I’m just going to put it out there – with the extreme change in weather I’ve been craving my ultimate summer breakfast food, yogurt. Up until I decided to incorporate a more vegan lifestyle into my eating habits, I was enjoying Greek yogurt daily and most especially in the summer with fruit for breakfast. This entire weekend I was having these insane daydreams about yogurt and strawberries, and was really really feeling bummed (I know, it’s a pathetic tale). So while food shopping last night I decided to explore the yogurt shelf at the local supermarket (ie: not Whole Foods or Trader Joes). I scanned around until I found one shelf was particularly wiped out – and it was the Whole Soy Yogurt shelf. Heck yea!
At $1.50 a shot I found these moderately expensive, but grabbed three flavors to test: blueberry, strawberry, and strawberry banana. I honestly went to bed like a child on Christmas, so eager to wake up this morning and try an old favorite for breakfast: the waffle parfait. I toasted two Vans whole-grain waffles then spread half of the strawberry soy yogurt between the waffles and on top, with some blueberries and strawberries on top and on the side.
! ! ! Do I even need to say the words? YES! While the yogurt is a bit sweeter than what I prefer, the taste is uncannily similar to that of most mainstream sweetened yogurts, and quite frankly it’s texture is close enough to meet my summer yogurt needs. At 160 calories for a container it may be higher in calories than traditional yogurts, but I’ll take that and all 6 grams of protein that come along for the ride on any day. I’m excited to try the remaining flavors and am hoping for similar results. Super score for vegan foods!!
I promised this week would bring a plethora of veggies to the table, and I have to share that the main culprits throughout the entire week will be zucchini & squash. In fact we can call this week’s theme “How to cook with zucchini and squash in three slightly different but delicious ways”.

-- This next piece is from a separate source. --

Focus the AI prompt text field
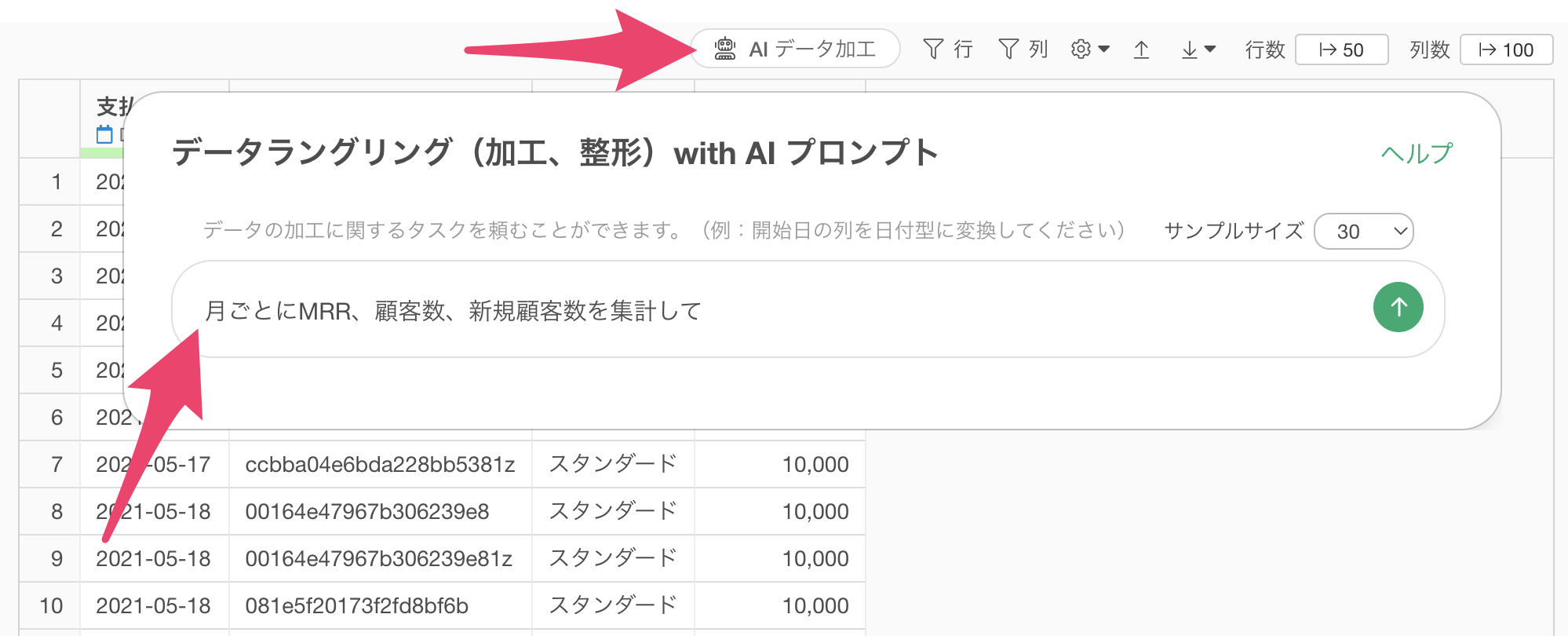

So for dinner? Sizzling Tempeh Fajitas!
- 1 package tempeh
- 1 package of organic fajita seasoning
- 1 package of dry vegetable soup mix
- 1 zucchini, 1 squash, 1 red bell pepper, 1 red onion – all sliced
- Olive oil mister + 2 tsp olive oil
First slice the tempeh into 8-slices (or cubes) and steam for 8-10 minutes in a covered pan. Follow directions for fajita seasoning and set aside. Add 1 tsp. olive oil to a bag and add tempeh, mixing to cover. Next add marinade to cover tempeh in bag. Refrigerate for 30-mins to 2-hours. Meanwhile, prep your veggies. Place all sliced veggies in a bag and cover with 1-tsp olive oil to cook before adding entire packet of dry vegetable soup mix, shaking to cover.
When you’re ready to cook, just heat up the grill (or grill pan like us) and let things get sizzling on medium-high heat for about 15-minutes until the onions are soft. Meanwhile, let the tempeh saute for about 10-minutes on a lightly misted pan until slightly browned. Serve in warm tortilla!

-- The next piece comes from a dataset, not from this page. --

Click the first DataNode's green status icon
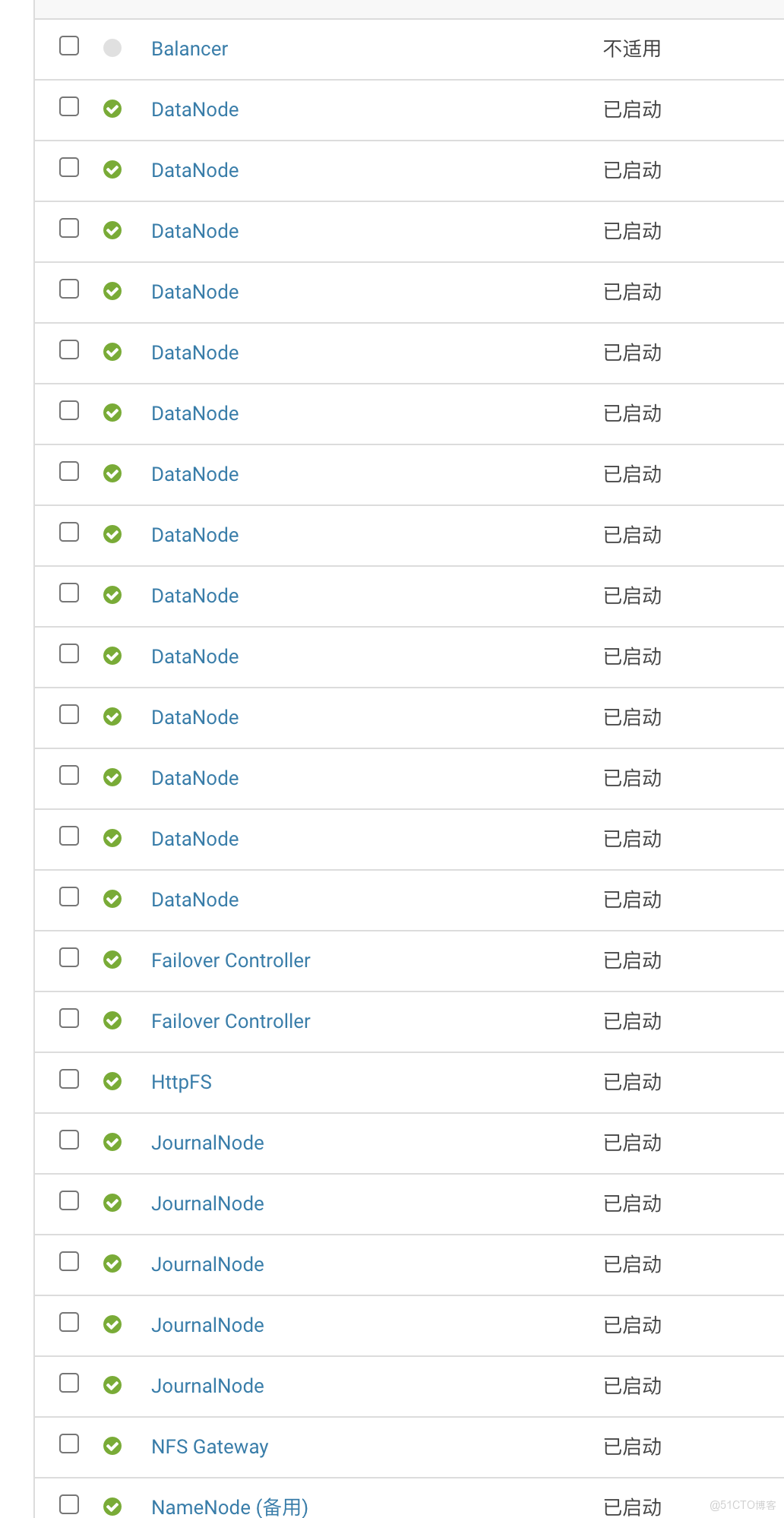The image size is (784, 1518). pyautogui.click(x=112, y=109)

I think what makes this recipe above average are three important elements: 1) taking the time to both steam and marinate the tempeh, 2) adding vegetable mix to the vegetables, and 3) it’s incredibly fresh and simple nature. This dinner was rocking and way low in calories. One tortilla filled with tempeh and veggies made me feel comfortable stuffed but yearning for more – but that’s what lunch is for. D ran with it and enjoyed two (after asking why there were bananas in his fajita). I can never fully express my love for simple and delicious meals, but Mexican inspired meals tend to always hit it home.

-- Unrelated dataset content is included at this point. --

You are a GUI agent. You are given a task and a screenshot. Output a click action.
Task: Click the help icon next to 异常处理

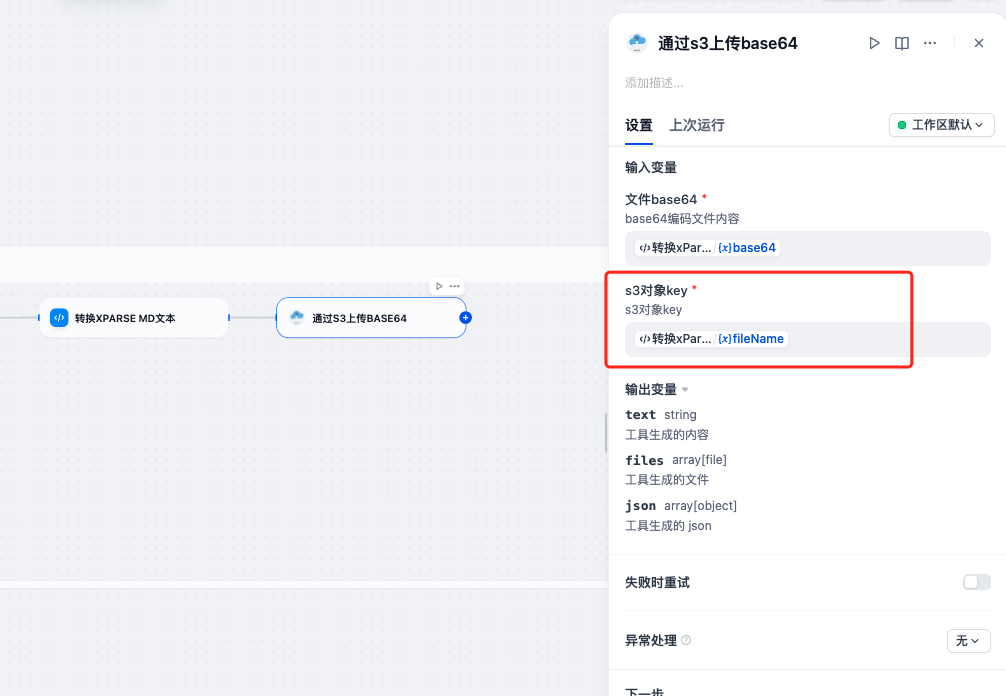(686, 641)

If you’ve learned nothing here tonight, let me hit you over the head with it: try vegan yogurt – and steam your tempeh!
Although I’ve already knocked out my cardio for the day on the elliptical, I have Jillian calling my name for a 20-minute ass kicking before hitting the couch.
Have you tried any vegan substitute that you were particularly impressed with? Please share!